On MSNBC, in a scene of near-frenzy against Sanders, Chris Matthews, a former top congressional Democratic aide, compared Sanders’ victory in Nevada to the Nazi defeat of France in 1940. Matthews has previously suggested that the victory of a self-proclaimed socialist would lead to “executions in Central Park.”
Another MSNBC contributor, Joy Reid, spoke in worried tones of the “sheer unadulterated rage” of young voters. “They’re turning the tables over and they don’t care what the potential result is. They’re the hungriest,” she said. “No one is as hungry, angry, enraged and determined as Sanders voters. Democrats need to sober up and figure out what the hell they are going to do about that.”
Two of Sanders’ rivals gave “concession” speeches which, far from congratulating the Nevada winner, presented him as an existential threat. Former Vice President Biden, in a typically garbled statement, claimed a “comeback” for finishing second, after fourth-place and fifth-place finishes in Iowa and New Hampshire. “Y’all did it for me,” he told supporters in Las Vegas. “I ain’t a socialist. I’m not a plutocrat. I’m a Democrat, and proud of it.”
Buttigieg, a former naval intelligence officer deployed in Afghanistan, let loose an extremely right-wing diatribe, declaring, “Senator Sanders believes in an inflexible ideological revolution that leaves out most Democrats, not to mention most Americans.”
He explicitly decried Sanders’ “vision of capitalism as the root of all evil,” and his call for policies that “would go beyond reform and reorder the economy in ways that most Democrats, not to mention most Americans, don’t support.”
The clear meaning of Buttigieg’s comments was a message to the Democratic Party establishment and the financial aristocracy to get behind his campaign as the only way of preventing social upheaval. He warned that Sanders was engaged in “consolidating one extreme faction,” while he advocated “growing an American majority that is united not only by who we are against.”
Translated into plain language, he was calling for an end to attacks on the billionaires, and urging the billionaires—including, by implication, Democratic candidate Michael Bloomberg—to give him their support.

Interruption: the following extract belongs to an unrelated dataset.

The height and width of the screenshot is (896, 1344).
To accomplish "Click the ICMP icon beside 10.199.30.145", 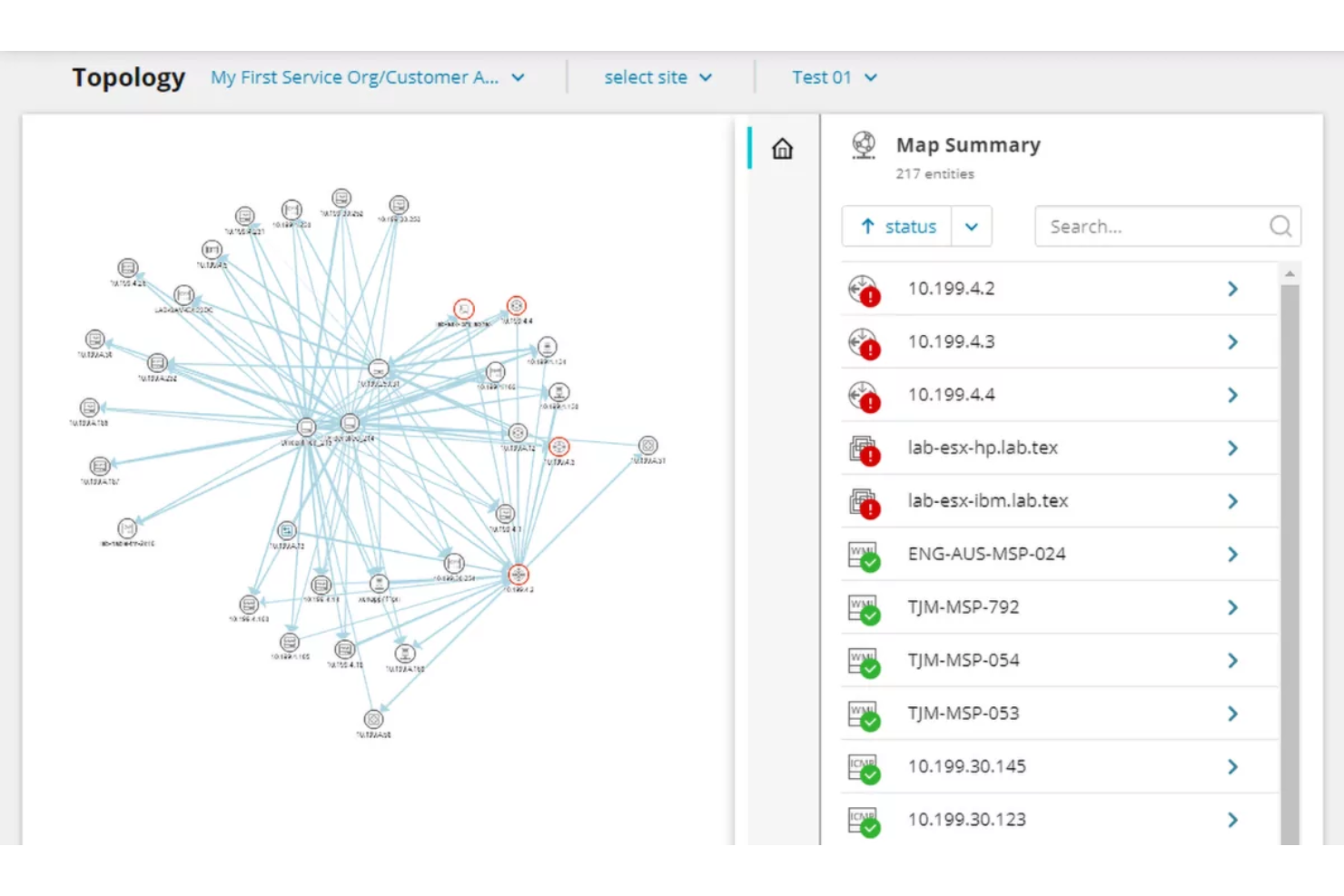I will [865, 766].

The Bloomberg campaign, in its turn, argued for all other “moderate” Democrats to unite behind him. An internal campaign projection was leaked to the Washington Post forecasting that Sanders would win big on Super Tuesday, with primaries that day “delivering him a lead of 350 to 400 out of 1,357 delegates set to be awarded unless race dynamics change.”
The Post reported that a private poll “paid for by a rival presidential candidate,” likely Bloomberg, had tested the following negative message: “Bernie Sanders is a socialist who supports un-American, big government plans that will spend trillions of dollars, lead to higher taxes, and destroy our way of life.”
Sanders, as he has throughout his political career, is adapting to these intensifying pressures from the Democratic establishment and the corporate elite. A campaign co-chairman, Representative Ro Khanna of California, told the Post that the senator was “not going to have an iron fist” if he became the nominee, and would allow Democratic congressional and Senate candidates to openly oppose his policies if they thought it necessary for their own campaigns.
Khanna claimed Sanders’ economic program could win support in affluent suburban areas that shifted to the Democrats in the 2018 congressional election. “You can talk about these issues in a way that is pro-economic growth. You can talk about these policies in a way that is pro-business,” he said. “What I believe is that he is going to get extraordinary turnout for our party at the top of the ticket. He is going to connect with working class voters who Trump took from us last time, and then every candidate can tailor their message to their districts.”